Rituparno Ghosh-Jeevan Smriti




When Rituparno Ghosh was once asked which protagonist from his films he identified with the most, he had promptly responded naming Binodini from Chokher Bali. Although that film was his first directorial venture on Tagore’s work, Rituparno’s association with the bard goes long back, to his childhood days. Needless to say, Jeevan Smriti: Selected Memories, his docu-feature on the poet was bound to be quite different from any other documentaries made on the first Nobel laureate from India.

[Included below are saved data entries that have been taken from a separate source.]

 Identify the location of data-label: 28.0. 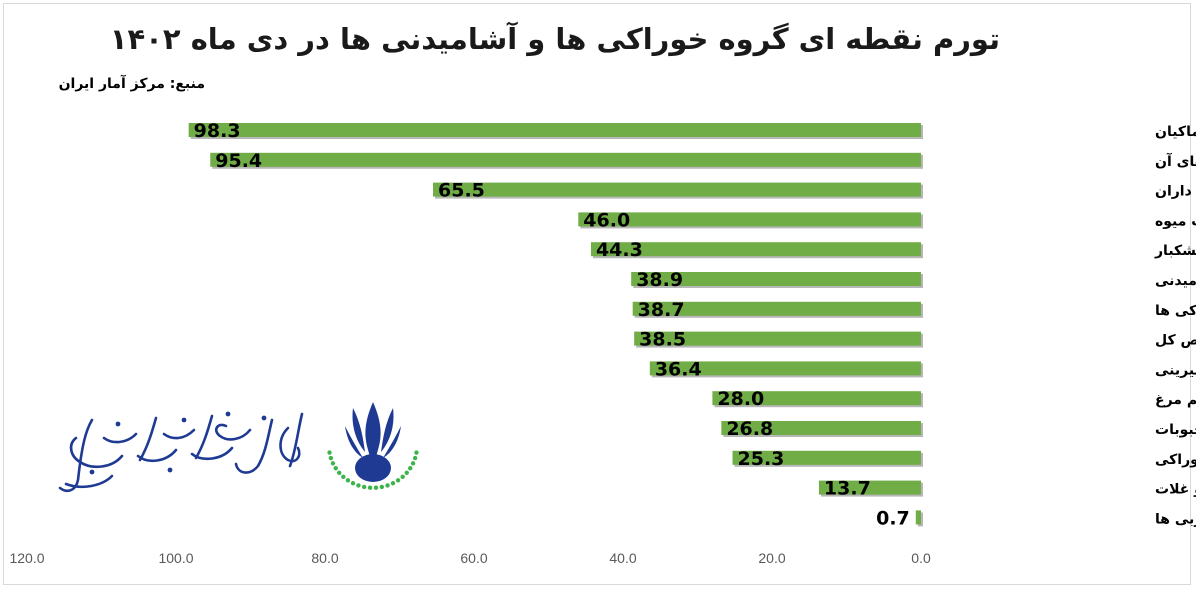
(740, 399).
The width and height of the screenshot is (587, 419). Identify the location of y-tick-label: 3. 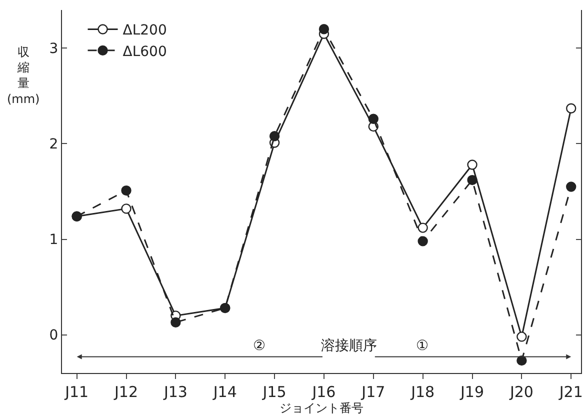
(54, 50).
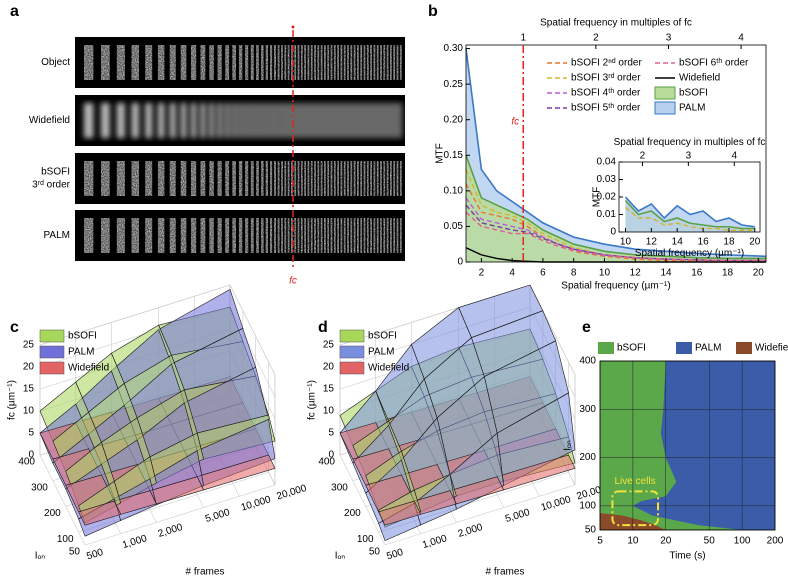 This screenshot has width=788, height=583. Describe the element at coordinates (607, 198) in the screenshot. I see `y-tick-label: 0.02` at that location.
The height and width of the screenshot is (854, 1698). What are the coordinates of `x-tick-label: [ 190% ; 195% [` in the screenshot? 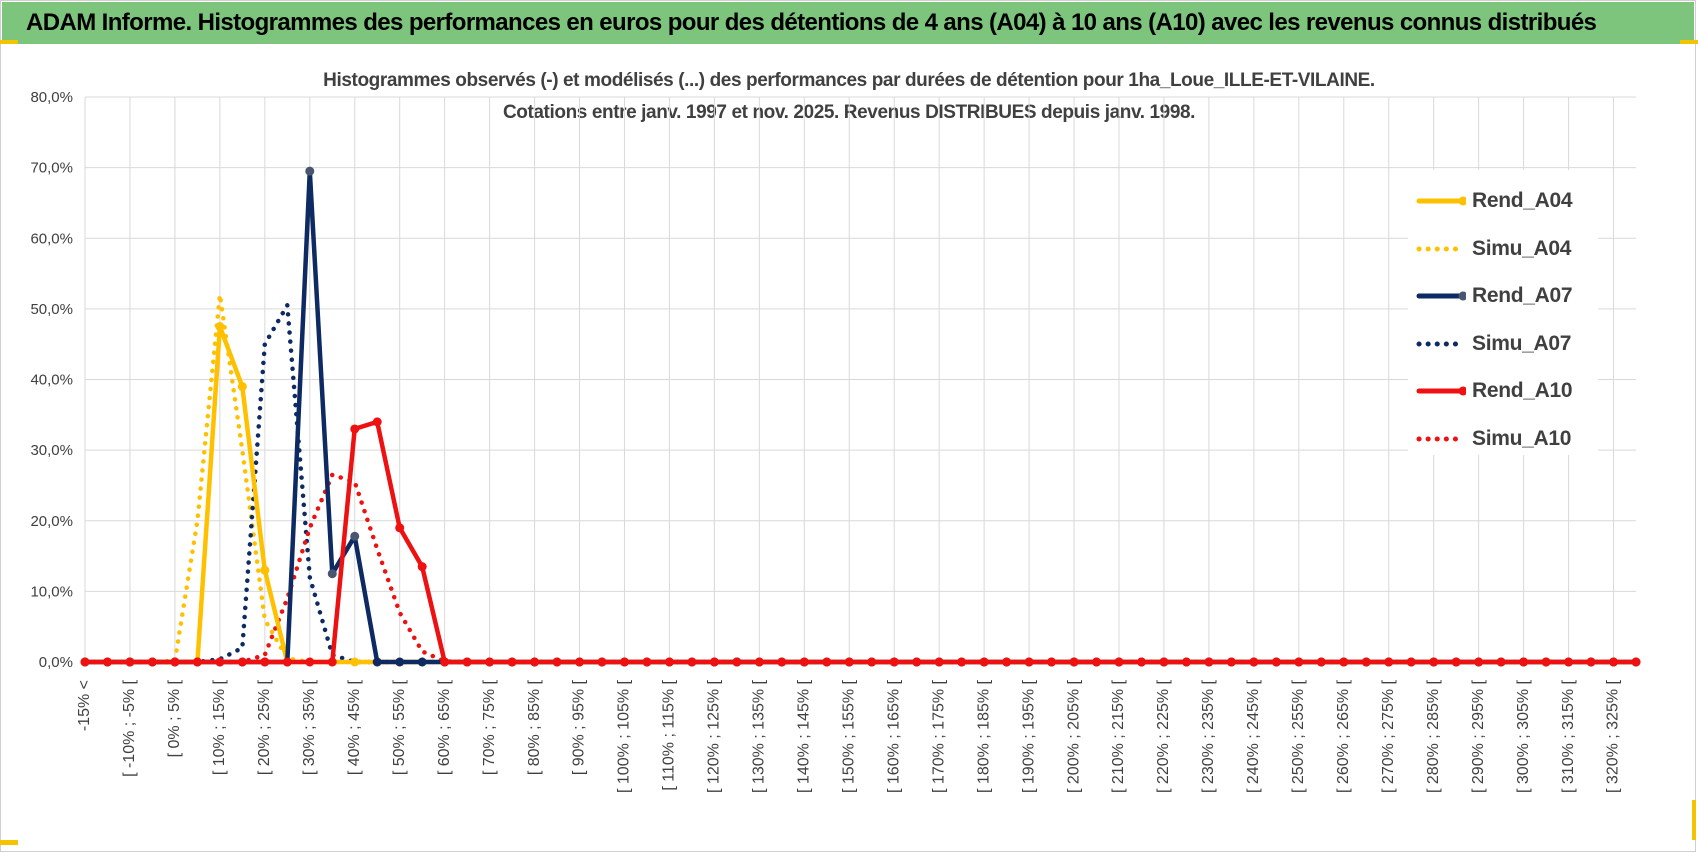 It's located at (1028, 736).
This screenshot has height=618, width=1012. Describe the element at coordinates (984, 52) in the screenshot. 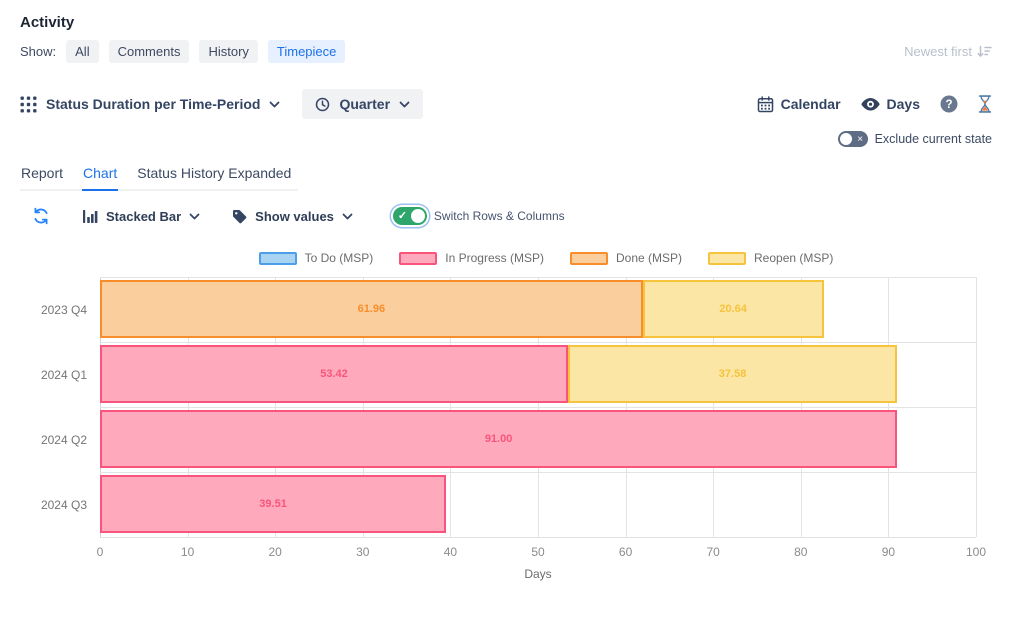

I see `sort-descending-icon` at that location.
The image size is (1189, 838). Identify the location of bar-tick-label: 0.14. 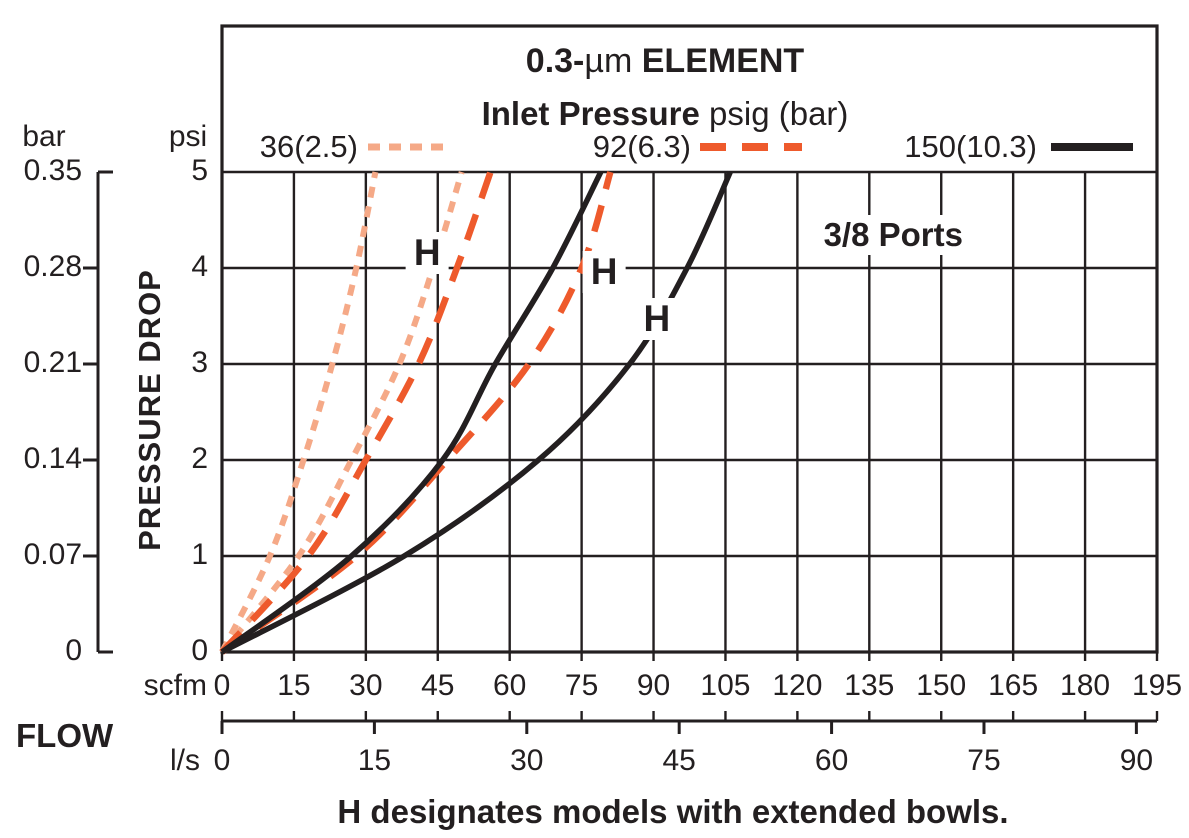
(52, 458).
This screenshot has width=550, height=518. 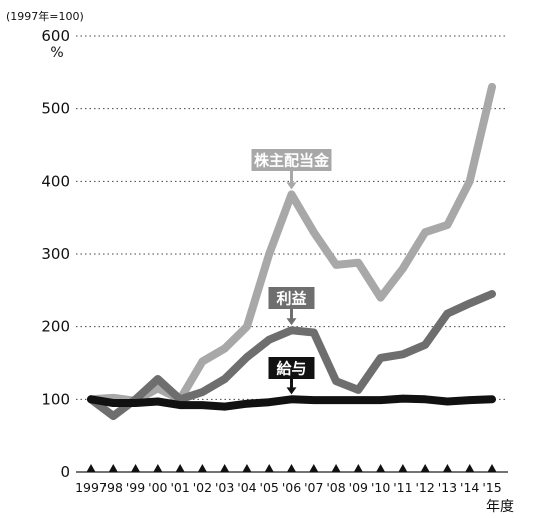 What do you see at coordinates (136, 488) in the screenshot?
I see `x-tick-label: '99` at bounding box center [136, 488].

Throughout his life, and even in his death, Rituparno refused to play by the rules, creating new definitions of cinema with every film he made. By entering into Tagore’s personal space, almost like a voyeur in some scenes, Ghosh reinforces his uncanny style of filmmaking. Present throughout Jeevan Smriti as a passive observer, sometimes doubling up as a participant in the hustle-bustle of the activities at Jorasanko, the director effortlessly establishes himself as a member of the Tagore household. Ghosh easily builds an intimacy with Tagore, doing away with the distance one creates by putting the poet on a pulpit, akin to God.
Rituparno’s Tagore is like a mythical king who traverses alone, in disguise, among his subjects. Tagore, in this film is a seeker of the mystery of life in its sensuous form. His aura is complemented with the sobriety of his loneliness – one that produces music, paintings, literature and philosophy. Here Rabindranath Tagore stands out like a philosopher-king who is molten and made in the hearth of life.
Unlike other filmmakers, Ghosh delves into the inner world of Tagore, throwing light on his emotions as a kid, a young man and as a withering old human being. His sorrows, his misgivings, his losses, his worldview find a place in the film, chronicled like any other man. The fluidity with which young Rabi’s equation with his “notun bouthan” Kadambari is essayed, would invariably remind one of the nuances of platonic romance between Amal and Charu in Satyajit Ray’s adaptation of Tagore’s Nashtanir.
Although hailed as an abode of modernist ideas, Jorasanko Thakurbari had always held many secrets behind its closed doors. It is quite disappointing thus, that Ghosh didn’t take the leap to delve into this sea of secrets. Mostly sticking to the populist narratives on Tagore, Ghosh stops short of telling the unheard stories of the Thakurbari’s andarmahal. Delving into the hitherto unknown facts on Tagore’s life could have explored the lesser known stories. However, I wonder if he could have taken the liberty to make a radically different interpretation of Tagore, given that this was a government sponsored project.
Jeevan Smriti is not merely a docu-feature on a legend. It is an intimate tryst with a man who has been Rituda’s beloved. As a friend put it on a social media platform, the film presents Tagore’s limitless life like a palimpsest, and is interspersed with Rituparno’s own presence like that of an abhisarika who is overjoyed in trailing behind his lover with a diary in hand, as it were. He steps into Tagore’s world with a view to play a game of memory and imagination. The self-reflexive form of the film reminds one of experimental, biographical docu-features by cine-maestros like Mani Kaul. Thus the film remains a true cinematic tribute of Rituparno to his cultural mentors Tagore and Ray, like a suitable disciple.
From Chokher Bali to Chitrangada, Rituparno has always surprised his audience with his interpretation of Tagore. Jeevan Smriti could have been the beginning of a revolutionary phase in his filmmaking (He was planning to next adapt Kabuliawalah, in the context of the US invasion of Afghanistan and Taliban terror). Alas, we have to contend ourselves with only this life of memories.